# WORK REQUEST
Return precisely the opening lines of the listing below, ending with the line that contains "Given: Expand the Draw panel options".

====== DATA TO PROCESS ======

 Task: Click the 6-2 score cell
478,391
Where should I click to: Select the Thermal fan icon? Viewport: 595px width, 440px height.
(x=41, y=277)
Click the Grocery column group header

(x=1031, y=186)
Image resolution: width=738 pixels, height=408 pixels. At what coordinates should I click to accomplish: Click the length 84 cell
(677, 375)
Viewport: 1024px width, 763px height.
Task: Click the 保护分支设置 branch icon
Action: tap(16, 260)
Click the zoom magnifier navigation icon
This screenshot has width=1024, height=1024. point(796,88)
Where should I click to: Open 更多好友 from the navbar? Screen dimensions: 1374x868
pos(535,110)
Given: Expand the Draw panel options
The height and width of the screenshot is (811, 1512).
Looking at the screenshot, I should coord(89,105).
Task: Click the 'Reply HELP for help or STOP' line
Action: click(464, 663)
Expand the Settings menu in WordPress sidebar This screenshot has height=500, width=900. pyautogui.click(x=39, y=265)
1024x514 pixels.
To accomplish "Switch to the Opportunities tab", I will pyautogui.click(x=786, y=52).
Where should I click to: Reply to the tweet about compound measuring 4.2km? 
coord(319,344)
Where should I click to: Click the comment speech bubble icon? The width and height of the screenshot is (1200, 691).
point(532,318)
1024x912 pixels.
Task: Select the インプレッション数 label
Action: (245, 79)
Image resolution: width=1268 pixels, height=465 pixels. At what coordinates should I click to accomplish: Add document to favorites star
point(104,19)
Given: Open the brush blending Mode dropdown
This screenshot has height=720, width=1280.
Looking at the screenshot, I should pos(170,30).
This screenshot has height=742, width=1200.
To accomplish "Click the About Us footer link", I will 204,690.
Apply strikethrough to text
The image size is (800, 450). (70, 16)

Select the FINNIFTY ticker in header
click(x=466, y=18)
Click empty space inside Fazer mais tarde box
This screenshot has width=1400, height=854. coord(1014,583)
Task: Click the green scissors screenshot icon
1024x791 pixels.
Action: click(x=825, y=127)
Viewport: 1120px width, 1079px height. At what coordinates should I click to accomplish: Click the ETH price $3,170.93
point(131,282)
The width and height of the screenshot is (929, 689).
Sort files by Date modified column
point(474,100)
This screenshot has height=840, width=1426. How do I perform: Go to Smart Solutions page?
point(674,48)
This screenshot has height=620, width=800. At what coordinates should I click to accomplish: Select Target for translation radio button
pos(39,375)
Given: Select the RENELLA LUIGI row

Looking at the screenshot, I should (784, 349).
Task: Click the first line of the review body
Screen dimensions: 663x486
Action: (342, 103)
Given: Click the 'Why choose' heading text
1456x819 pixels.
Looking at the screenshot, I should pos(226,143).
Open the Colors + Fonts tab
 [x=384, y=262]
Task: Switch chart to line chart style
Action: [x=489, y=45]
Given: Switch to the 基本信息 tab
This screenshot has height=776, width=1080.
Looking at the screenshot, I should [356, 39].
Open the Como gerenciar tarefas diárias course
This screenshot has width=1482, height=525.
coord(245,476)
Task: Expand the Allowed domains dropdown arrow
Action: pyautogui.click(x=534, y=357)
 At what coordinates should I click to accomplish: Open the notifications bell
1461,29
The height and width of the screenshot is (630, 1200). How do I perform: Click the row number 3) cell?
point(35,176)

======

# RESPONSE FOR THIS EXERCISE
 Task: Click the 6-2 score cell
478,391
Where should I click to: Select the Thermal fan icon? Viewport: 595px width, 440px height.
(x=41, y=277)
Click the Grocery column group header

(x=1031, y=186)
Image resolution: width=738 pixels, height=408 pixels. At what coordinates should I click to accomplish: Click the length 84 cell
(677, 375)
Viewport: 1024px width, 763px height.
Task: Click the 保护分支设置 branch icon
Action: tap(16, 260)
Click the zoom magnifier navigation icon
This screenshot has width=1024, height=1024. point(796,88)
Where should I click to: Open 更多好友 from the navbar? Screen dimensions: 1374x868
pos(535,110)
Given: Expand the Draw panel options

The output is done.